In the wake of Calvin Johnson's retirement, I can't help but reflect on my good friend and former teammate's amazing yet all-too-short nine-year career. During my four-year stint (2010-13) with the Detroit Lions, I watched Calvin work on a daily basis, produce insurmountable numbers and accomplish feats that other receivers in the NFL can only dream about.
When summing up his Hall of Fame-worthy career, I find myself going back to a regular-season game we played against the Dallas Cowboys in 2011. In the week leading up to that game, we kept hearing talk about how Detroit was a one-trick pony with Calvin, so we wanted to go into Dallas and make a statement. Our team made big plays, but nothing measured up to Calvin's crazy snag that day.
In the fourth quarter, Calvin gave Matt Stafford the alley-oop signal in the end zone. After Stafford lofted a pass into the air, Calvin proceeded to jump up and grab the ball over three defenders for a touchdown. Following the win, I had to literally pull Calvin into the middle of the locker room -- because he never liked the attention -- and I simply said, "Well, it's one hell of a trick!"
Oh, and later in the fourth quarter, Calvin hauled in what would end up being the game-winning touchdown on another jump ball.
What he was able to do in that game embodies Calvin's illustrious career, and his numbers speak volumes. He owns the NFL's single-season record for receiving yards, with 1,964 in 2012. He also has the most consecutive games with at least 100 yards receiving (eight, in 2012) and is tied for most career games with 200-plus yards receiving (five), including a career-high 329-yard performance in 2013. Not to mention the number of Lions franchise receiving records he holds: most career touchdown receptions (83), most career receiving yards (11,619) and most career 70-plus-yard receptions (eight).
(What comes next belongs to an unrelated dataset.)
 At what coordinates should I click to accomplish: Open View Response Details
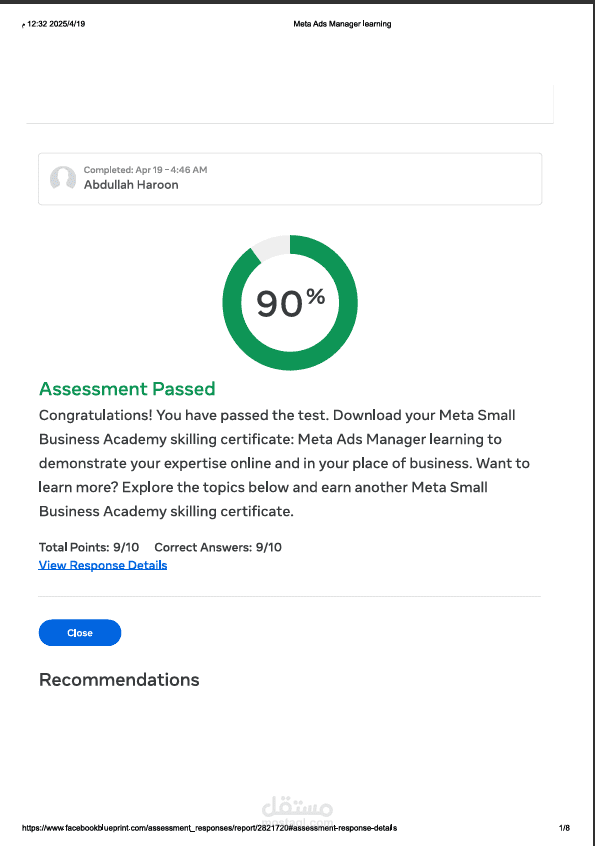tap(102, 565)
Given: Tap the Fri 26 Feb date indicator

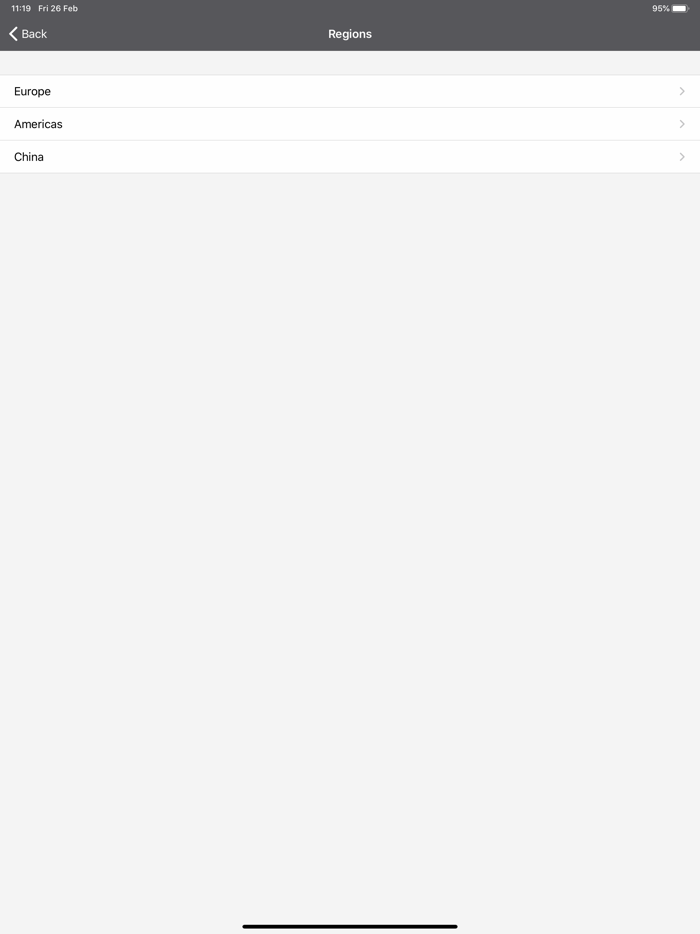Looking at the screenshot, I should click(x=58, y=8).
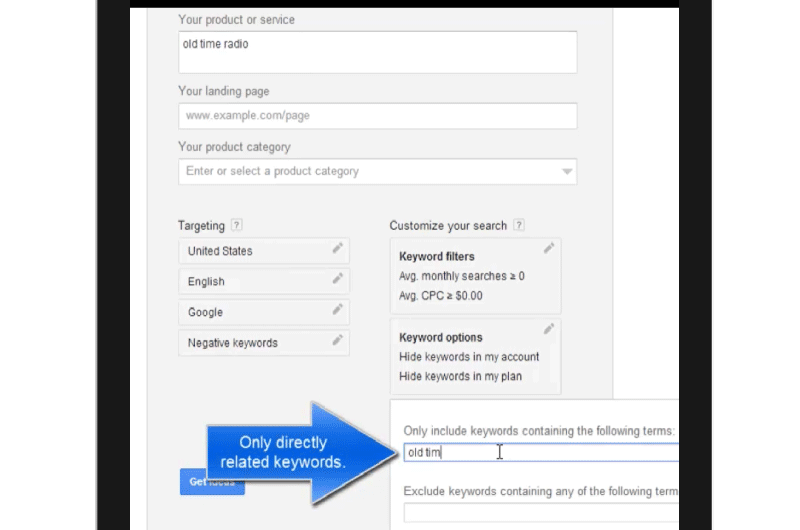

Some people will argue that there are receivers with superior overall numbers who aren't in the Hall of Fame, but it's hard to imagine any of those other guys garnered the same amount of defensive attention as No. 81. Calvin was double- or triple-teamed in every game of his career. The Lions' entire offense was designed around him -- rightfully so -- and teams would specifically game plan to shut him down. He consistently exceeded expectations, even when facing the toughest of coverages.
How did he do it?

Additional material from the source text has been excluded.